-- Begin Given entries --
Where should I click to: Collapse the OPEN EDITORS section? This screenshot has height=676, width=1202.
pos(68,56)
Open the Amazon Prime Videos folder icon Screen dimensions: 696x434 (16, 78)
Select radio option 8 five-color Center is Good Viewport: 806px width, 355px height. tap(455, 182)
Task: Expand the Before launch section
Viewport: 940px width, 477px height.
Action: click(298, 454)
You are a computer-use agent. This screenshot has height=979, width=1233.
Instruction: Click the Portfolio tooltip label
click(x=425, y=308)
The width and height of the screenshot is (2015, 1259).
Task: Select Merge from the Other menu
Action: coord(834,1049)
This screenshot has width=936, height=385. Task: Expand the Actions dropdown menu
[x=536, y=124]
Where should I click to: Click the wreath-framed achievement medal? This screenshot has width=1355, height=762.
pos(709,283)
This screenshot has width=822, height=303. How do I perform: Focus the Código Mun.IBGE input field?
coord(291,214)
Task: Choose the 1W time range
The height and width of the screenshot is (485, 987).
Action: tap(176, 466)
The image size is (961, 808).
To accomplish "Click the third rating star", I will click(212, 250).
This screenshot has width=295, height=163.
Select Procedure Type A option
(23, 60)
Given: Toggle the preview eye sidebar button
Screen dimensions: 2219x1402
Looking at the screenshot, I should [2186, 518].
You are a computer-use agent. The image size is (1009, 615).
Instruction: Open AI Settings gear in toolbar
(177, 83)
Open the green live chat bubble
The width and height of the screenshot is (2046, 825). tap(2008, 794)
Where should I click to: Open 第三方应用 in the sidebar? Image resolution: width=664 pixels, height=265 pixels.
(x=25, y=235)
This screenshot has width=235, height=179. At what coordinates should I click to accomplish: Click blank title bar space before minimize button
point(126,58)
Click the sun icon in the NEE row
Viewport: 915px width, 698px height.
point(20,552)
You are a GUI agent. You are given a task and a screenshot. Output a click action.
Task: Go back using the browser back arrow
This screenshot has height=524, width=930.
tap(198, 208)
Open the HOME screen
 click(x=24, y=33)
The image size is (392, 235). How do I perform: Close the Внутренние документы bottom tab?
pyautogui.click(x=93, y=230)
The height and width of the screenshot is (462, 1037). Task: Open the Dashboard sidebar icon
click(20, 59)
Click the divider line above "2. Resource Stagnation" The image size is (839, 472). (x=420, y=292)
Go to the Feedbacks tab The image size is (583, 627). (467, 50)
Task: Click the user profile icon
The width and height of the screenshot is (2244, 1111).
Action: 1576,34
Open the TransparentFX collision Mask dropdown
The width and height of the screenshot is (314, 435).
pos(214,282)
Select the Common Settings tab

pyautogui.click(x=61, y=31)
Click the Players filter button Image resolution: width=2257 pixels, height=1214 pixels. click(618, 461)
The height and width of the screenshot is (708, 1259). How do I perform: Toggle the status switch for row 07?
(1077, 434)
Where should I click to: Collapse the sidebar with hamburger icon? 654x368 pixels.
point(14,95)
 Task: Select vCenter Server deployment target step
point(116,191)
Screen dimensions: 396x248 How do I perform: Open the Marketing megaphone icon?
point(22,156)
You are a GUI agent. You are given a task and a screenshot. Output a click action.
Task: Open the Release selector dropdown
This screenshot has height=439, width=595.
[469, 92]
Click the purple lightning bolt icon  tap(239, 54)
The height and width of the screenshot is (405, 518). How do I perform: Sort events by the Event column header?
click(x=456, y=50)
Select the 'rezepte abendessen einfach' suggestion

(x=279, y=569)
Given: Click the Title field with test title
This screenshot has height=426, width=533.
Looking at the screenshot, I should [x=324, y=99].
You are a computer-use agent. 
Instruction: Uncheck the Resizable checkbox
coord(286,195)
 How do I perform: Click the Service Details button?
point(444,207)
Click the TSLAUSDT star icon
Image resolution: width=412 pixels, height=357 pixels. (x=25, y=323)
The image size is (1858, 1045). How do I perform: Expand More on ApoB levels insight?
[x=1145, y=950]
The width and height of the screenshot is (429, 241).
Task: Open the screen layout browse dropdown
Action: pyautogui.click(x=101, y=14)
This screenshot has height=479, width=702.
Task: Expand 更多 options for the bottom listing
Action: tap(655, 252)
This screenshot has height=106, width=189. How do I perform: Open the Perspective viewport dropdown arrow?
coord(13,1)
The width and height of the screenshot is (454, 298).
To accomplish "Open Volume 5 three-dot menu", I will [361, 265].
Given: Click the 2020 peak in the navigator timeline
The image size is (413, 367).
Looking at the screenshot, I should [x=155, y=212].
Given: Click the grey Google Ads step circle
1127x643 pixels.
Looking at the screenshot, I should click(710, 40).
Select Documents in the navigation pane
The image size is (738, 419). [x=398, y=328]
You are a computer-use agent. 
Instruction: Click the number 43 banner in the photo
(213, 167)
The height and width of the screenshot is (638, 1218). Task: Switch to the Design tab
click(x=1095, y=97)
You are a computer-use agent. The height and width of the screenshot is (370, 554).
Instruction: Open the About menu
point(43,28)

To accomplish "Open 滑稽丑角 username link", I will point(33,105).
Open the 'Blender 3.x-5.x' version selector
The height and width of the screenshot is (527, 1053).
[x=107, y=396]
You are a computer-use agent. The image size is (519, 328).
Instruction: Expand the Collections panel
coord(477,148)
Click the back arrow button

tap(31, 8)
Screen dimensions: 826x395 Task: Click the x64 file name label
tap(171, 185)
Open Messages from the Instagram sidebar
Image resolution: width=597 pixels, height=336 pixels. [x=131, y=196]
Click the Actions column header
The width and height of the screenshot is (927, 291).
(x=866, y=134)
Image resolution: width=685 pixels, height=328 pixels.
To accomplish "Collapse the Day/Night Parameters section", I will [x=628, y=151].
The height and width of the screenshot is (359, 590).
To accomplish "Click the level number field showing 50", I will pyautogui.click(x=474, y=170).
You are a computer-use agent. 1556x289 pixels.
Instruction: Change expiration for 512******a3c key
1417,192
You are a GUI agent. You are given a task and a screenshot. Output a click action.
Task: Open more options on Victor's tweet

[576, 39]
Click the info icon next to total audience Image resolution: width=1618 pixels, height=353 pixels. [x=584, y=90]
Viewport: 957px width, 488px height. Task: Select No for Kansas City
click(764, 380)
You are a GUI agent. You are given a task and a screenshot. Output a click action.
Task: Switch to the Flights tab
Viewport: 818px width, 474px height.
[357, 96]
-- End Given entries --
*Task to carry out*. Arrange every line of the listing above as a Markdown table with the columns "Row" and "Line", numbering the rows and leaving out blank lines.

*Answer*.
| Row | Line |
|---|---|
| 1 | Where should I click to: Collapse the OPEN EDITORS section? This screenshot has height=676, width=1202. |
| 2 | pos(68,56) |
| 3 | Open the Amazon Prime Videos folder icon Screen dimensions: 696x434 (16, 78) |
| 4 | Select radio option 8 five-color Center is Good Viewport: 806px width, 355px height. tap(455, 182) |
| 5 | Task: Expand the Before launch section |
| 6 | Viewport: 940px width, 477px height. |
| 7 | Action: click(298, 454) |
| 8 | You are a computer-use agent. This screenshot has height=979, width=1233. |
| 9 | Instruction: Click the Portfolio tooltip label |
| 10 | click(x=425, y=308) |
| 11 | The width and height of the screenshot is (2015, 1259). |
| 12 | Task: Select Merge from the Other menu |
| 13 | Action: coord(834,1049) |
| 14 | This screenshot has width=936, height=385. Task: Expand the Actions dropdown menu |
| 15 | [x=536, y=124] |
| 16 | Where should I click to: Click the wreath-framed achievement medal? This screenshot has width=1355, height=762. |
| 17 | pos(709,283) |
| 18 | This screenshot has width=822, height=303. How do I perform: Focus the Código Mun.IBGE input field? |
| 19 | coord(291,214) |
| 20 | Task: Choose the 1W time range |
| 21 | The height and width of the screenshot is (485, 987). |
| 22 | Action: tap(176, 466) |
| 23 | The image size is (961, 808). |
| 24 | To accomplish "Click the third rating star", I will click(212, 250). |
| 25 | This screenshot has width=295, height=163. |
| 26 | Select Procedure Type A option |
| 27 | (23, 60) |
| 28 | Given: Toggle the preview eye sidebar button |
| 29 | Screen dimensions: 2219x1402 |
| 30 | Looking at the screenshot, I should [2186, 518]. |
| 31 | You are a computer-use agent. The image size is (1009, 615). |
| 32 | Instruction: Open AI Settings gear in toolbar |
| 33 | (177, 83) |
| 34 | Open the green live chat bubble |
| 35 | The width and height of the screenshot is (2046, 825). tap(2008, 794) |
| 36 | Where should I click to: Open 第三方应用 in the sidebar? Image resolution: width=664 pixels, height=265 pixels. |
| 37 | (x=25, y=235) |
| 38 | This screenshot has width=235, height=179. At what coordinates should I click to accomplish: Click blank title bar space before minimize button |
| 39 | point(126,58) |
| 40 | Click the sun icon in the NEE row |
| 41 | Viewport: 915px width, 698px height. |
| 42 | point(20,552) |
| 43 | You are a GUI agent. You are given a task and a screenshot. Output a click action. |
| 44 | Task: Go back using the browser back arrow |
| 45 | This screenshot has height=524, width=930. |
| 46 | tap(198, 208) |
| 47 | Open the HOME screen |
| 48 |  click(x=24, y=33) |
| 49 | The image size is (392, 235). How do I perform: Close the Внутренние документы bottom tab? |
| 50 | pyautogui.click(x=93, y=230) |
| 51 | The height and width of the screenshot is (462, 1037). Task: Open the Dashboard sidebar icon |
| 52 | click(20, 59) |
| 53 | Click the divider line above "2. Resource Stagnation" The image size is (839, 472). (x=420, y=292) |
| 54 | Go to the Feedbacks tab The image size is (583, 627). (467, 50) |
| 55 | Task: Click the user profile icon |
| 56 | The width and height of the screenshot is (2244, 1111). |
| 57 | Action: 1576,34 |
| 58 | Open the TransparentFX collision Mask dropdown |
| 59 | The width and height of the screenshot is (314, 435). |
| 60 | pos(214,282) |
| 61 | Select the Common Settings tab |
| 62 | pyautogui.click(x=61, y=31) |
| 63 | Click the Players filter button Image resolution: width=2257 pixels, height=1214 pixels. click(618, 461) |
| 64 | The height and width of the screenshot is (708, 1259). How do I perform: Toggle the status switch for row 07? |
| 65 | (1077, 434) |
| 66 | Where should I click to: Collapse the sidebar with hamburger icon? 654x368 pixels. |
| 67 | point(14,95) |
| 68 |  Task: Select vCenter Server deployment target step |
| 69 | point(116,191) |
| 70 | Screen dimensions: 396x248 How do I perform: Open the Marketing megaphone icon? |
| 71 | point(22,156) |
| 72 | You are a GUI agent. You are given a task and a screenshot. Output a click action. |
| 73 | Task: Open the Release selector dropdown |
| 74 | This screenshot has height=439, width=595. |
| 75 | [469, 92] |
| 76 | Click the purple lightning bolt icon  tap(239, 54) |
| 77 | The height and width of the screenshot is (405, 518). How do I perform: Sort events by the Event column header? |
| 78 | click(x=456, y=50) |
| 79 | Select the 'rezepte abendessen einfach' suggestion |
| 80 | (x=279, y=569) |
| 81 | Given: Click the Title field with test title |
| 82 | This screenshot has height=426, width=533. |
| 83 | Looking at the screenshot, I should [x=324, y=99]. |
| 84 | You are a computer-use agent.  |
| 85 | Instruction: Uncheck the Resizable checkbox |
| 86 | coord(286,195) |
| 87 |  How do I perform: Click the Service Details button? |
| 88 | point(444,207) |
| 89 | Click the TSLAUSDT star icon |
| 90 | Image resolution: width=412 pixels, height=357 pixels. (x=25, y=323) |
| 91 | The image size is (1858, 1045). How do I perform: Expand More on ApoB levels insight? |
| 92 | [x=1145, y=950] |
| 93 | The width and height of the screenshot is (429, 241). |
| 94 | Task: Open the screen layout browse dropdown |
| 95 | Action: pyautogui.click(x=101, y=14) |
| 96 | This screenshot has height=479, width=702. |
| 97 | Task: Expand 更多 options for the bottom listing |
| 98 | Action: tap(655, 252) |
| 99 | This screenshot has height=106, width=189. How do I perform: Open the Perspective viewport dropdown arrow? |
| 100 | coord(13,1) |
| 101 | The width and height of the screenshot is (454, 298). |
| 102 | To accomplish "Open Volume 5 three-dot menu", I will [361, 265]. |
| 103 | Given: Click the 2020 peak in the navigator timeline |
| 104 | The image size is (413, 367). |
| 105 | Looking at the screenshot, I should [x=155, y=212]. |
| 106 | Given: Click the grey Google Ads step circle |
| 107 | 1127x643 pixels. |
| 108 | Looking at the screenshot, I should click(710, 40). |
| 109 | Select Documents in the navigation pane |
| 110 | The image size is (738, 419). [x=398, y=328] |
| 111 | You are a computer-use agent.  |
| 112 | Instruction: Click the number 43 banner in the photo |
| 113 | (213, 167) |
| 114 | The height and width of the screenshot is (638, 1218). Task: Switch to the Design tab |
| 115 | click(x=1095, y=97) |
| 116 | You are a computer-use agent. The height and width of the screenshot is (370, 554). |
| 117 | Instruction: Open the About menu |
| 118 | point(43,28) |
| 119 | To accomplish "Open 滑稽丑角 username link", I will point(33,105). |
| 120 | Open the 'Blender 3.x-5.x' version selector |
| 121 | The height and width of the screenshot is (527, 1053). |
| 122 | [x=107, y=396] |
| 123 | You are a computer-use agent. The image size is (519, 328). |
| 124 | Instruction: Expand the Collections panel |
| 125 | coord(477,148) |
| 126 | Click the back arrow button |
| 127 | tap(31, 8) |
| 128 | Screen dimensions: 826x395 Task: Click the x64 file name label |
| 129 | tap(171, 185) |
| 130 | Open Messages from the Instagram sidebar |
| 131 | Image resolution: width=597 pixels, height=336 pixels. [x=131, y=196] |
| 132 | Click the Actions column header |
| 133 | The width and height of the screenshot is (927, 291). |
| 134 | (x=866, y=134) |
| 135 | Image resolution: width=685 pixels, height=328 pixels. |
| 136 | To accomplish "Collapse the Day/Night Parameters section", I will [x=628, y=151]. |
| 137 | The height and width of the screenshot is (359, 590). |
| 138 | To accomplish "Click the level number field showing 50", I will pyautogui.click(x=474, y=170). |
| 139 | You are a computer-use agent. 1556x289 pixels. |
| 140 | Instruction: Change expiration for 512******a3c key |
| 141 | 1417,192 |
| 142 | You are a GUI agent. You are given a task and a screenshot. Output a click action. |
| 143 | Task: Open more options on Victor's tweet |
| 144 | [576, 39] |
| 145 | Click the info icon next to total audience Image resolution: width=1618 pixels, height=353 pixels. [x=584, y=90] |
| 146 | Viewport: 957px width, 488px height. Task: Select No for Kansas City |
| 147 | click(764, 380) |
| 148 | You are a GUI agent. You are given a task and a screenshot. Output a click action. |
| 149 | Task: Switch to the Flights tab |
| 150 | Viewport: 818px width, 474px height. |
| 151 | [357, 96] |